Letter to the editor: Bring on First Avenue conversion, reader says

A tractor 20 feet wide cannot pass a tractor equally wide -- or even a bicycle -- on newly rebuilt 150th Street, 26 feet wide, near Lake Robbins Ballroom.

To the editor:

In regard to your story, “First Avenue conversion draws few to open house Thursday,” I regret not being at this open house, but I totally support the proposed changes.

I take exception to having large farm implements using First Street. I question the necessity of most farmers in the area having to come through town when most of them could take the gravel roads on the perimeter of town and not go out of their way whatsoever.

For Heaven’s sake, just how many farmers actually have diametrically opposing acreages north and south of town? Just how often does any other farmer or farm worker need to make a transit through Perry when they couldn’t take five or 10 minutes more going around town?

Sure, a few might be inconvenienced by going around, but I suggest that would be much less an inconvenience than that of other drivers needing virtually to drive over the curbs to avoid the equipment, creeping behind the machines at a snail’s pace or putting their lives in the hands of God by trying to pass them.
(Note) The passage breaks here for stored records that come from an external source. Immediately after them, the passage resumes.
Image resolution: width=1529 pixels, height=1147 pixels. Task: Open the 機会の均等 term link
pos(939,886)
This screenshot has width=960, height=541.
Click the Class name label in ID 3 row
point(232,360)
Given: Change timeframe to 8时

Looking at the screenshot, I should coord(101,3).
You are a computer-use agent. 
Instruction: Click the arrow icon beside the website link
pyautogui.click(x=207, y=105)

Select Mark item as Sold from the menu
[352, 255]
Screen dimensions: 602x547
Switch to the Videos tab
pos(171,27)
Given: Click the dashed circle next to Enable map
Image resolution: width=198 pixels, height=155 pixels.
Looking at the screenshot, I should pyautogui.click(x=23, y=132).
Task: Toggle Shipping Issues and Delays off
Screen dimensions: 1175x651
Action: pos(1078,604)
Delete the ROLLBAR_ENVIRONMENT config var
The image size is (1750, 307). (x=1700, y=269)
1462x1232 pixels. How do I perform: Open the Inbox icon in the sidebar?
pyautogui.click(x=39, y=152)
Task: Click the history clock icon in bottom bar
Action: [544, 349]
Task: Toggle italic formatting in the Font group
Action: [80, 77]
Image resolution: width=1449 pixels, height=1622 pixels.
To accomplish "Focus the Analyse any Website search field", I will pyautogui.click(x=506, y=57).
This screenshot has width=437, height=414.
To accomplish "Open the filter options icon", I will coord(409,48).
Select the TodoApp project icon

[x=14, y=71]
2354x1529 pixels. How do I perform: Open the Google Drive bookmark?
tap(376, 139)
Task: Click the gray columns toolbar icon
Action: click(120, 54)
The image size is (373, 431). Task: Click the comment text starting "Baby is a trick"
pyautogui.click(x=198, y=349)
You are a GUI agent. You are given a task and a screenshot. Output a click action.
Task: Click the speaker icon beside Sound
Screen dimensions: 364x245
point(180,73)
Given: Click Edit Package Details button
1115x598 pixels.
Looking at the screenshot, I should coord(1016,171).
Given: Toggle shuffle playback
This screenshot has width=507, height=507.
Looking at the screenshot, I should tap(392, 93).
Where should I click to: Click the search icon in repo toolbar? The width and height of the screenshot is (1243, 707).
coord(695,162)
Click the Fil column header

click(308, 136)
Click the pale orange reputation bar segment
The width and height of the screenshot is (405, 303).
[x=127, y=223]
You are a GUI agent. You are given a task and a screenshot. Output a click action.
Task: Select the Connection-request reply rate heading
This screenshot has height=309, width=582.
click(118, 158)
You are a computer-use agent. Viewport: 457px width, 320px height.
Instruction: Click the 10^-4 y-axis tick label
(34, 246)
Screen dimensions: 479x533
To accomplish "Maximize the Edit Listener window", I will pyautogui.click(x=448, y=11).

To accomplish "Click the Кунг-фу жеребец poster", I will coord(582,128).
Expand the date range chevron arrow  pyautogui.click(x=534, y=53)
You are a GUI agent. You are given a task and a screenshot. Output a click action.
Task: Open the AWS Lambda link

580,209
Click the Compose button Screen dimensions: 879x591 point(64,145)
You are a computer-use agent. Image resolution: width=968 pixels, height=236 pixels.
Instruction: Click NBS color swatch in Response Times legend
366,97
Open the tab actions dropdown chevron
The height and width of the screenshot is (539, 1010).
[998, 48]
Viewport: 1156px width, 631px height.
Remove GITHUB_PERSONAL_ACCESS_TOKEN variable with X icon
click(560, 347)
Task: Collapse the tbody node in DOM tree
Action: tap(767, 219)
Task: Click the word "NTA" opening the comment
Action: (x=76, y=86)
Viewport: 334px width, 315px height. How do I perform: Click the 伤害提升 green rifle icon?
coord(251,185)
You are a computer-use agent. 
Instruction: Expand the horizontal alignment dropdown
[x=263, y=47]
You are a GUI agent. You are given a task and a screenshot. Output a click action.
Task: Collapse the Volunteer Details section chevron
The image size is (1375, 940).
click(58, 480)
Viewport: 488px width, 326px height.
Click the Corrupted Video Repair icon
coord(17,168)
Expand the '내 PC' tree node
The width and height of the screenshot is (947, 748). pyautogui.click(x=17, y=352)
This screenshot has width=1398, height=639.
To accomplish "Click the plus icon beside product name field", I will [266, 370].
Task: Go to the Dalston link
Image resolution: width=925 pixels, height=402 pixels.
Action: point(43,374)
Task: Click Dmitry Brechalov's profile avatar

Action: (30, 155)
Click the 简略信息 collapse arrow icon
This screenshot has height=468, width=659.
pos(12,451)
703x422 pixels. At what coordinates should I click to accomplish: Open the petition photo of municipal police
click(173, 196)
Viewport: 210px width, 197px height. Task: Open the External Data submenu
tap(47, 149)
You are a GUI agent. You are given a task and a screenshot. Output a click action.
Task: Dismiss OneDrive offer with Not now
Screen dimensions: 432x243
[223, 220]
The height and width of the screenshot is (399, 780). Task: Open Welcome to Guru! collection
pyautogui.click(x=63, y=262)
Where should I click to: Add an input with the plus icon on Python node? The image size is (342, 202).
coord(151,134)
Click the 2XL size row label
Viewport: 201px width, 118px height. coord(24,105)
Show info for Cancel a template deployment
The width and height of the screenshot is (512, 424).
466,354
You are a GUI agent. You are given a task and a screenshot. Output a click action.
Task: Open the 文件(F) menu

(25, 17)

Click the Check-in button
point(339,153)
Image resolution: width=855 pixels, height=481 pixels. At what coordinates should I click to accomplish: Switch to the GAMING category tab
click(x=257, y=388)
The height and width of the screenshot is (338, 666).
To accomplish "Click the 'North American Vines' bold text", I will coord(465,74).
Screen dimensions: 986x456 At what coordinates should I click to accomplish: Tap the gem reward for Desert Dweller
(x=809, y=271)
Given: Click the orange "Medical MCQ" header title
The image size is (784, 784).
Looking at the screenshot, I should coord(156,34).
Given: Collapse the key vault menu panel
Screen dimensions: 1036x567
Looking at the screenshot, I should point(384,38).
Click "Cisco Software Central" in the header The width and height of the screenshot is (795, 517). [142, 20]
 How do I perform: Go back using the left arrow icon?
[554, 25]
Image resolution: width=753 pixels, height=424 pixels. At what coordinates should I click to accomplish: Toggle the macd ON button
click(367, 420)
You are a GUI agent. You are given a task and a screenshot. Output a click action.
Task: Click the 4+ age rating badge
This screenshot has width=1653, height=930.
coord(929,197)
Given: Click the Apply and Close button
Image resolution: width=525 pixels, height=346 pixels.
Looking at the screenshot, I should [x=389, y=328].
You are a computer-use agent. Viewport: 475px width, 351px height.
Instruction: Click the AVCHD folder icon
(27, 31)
I’m all for the farmers doing what they need to do to succeed, but I’m thinking their bottom line would not be significantly impacted by driving their behemoth equipment around town. Perry is no longer the quiet and laid back little town that could deal with the occasional tractor hauling grain or the much smaller planters and combines coming through town.

Between the ever-increasing traffic and the immense size of the modern combines, we need to reconsider allowing agricultural equipment to come through town unless it is absolutely necessary. I think such a need would be very infrequent or even non-existent.

I have registered my complaints about the hazards of walking across the intersection of First and Willis before. I don’t see any problem with the crossing lights or crosswalks. In my experience, quite a few drivers don’t seem to be paying attention.

Also, I’m not the only person an impatient and frustrated driver has nearly hit by trying to make a right hand turn into a crosswalk while the walk light was plainly flashing. I’ve been cussed by one driver who didn’t want to wait and nearly had my toes flattened by two others trying to make that right on red after I’d already taken a couple steps onto the street.

No, I don’t see any problem with the lights on First and Willis. I don’t see any problem with the proposed changes. The problem I do see is the reluctance of people to accept change.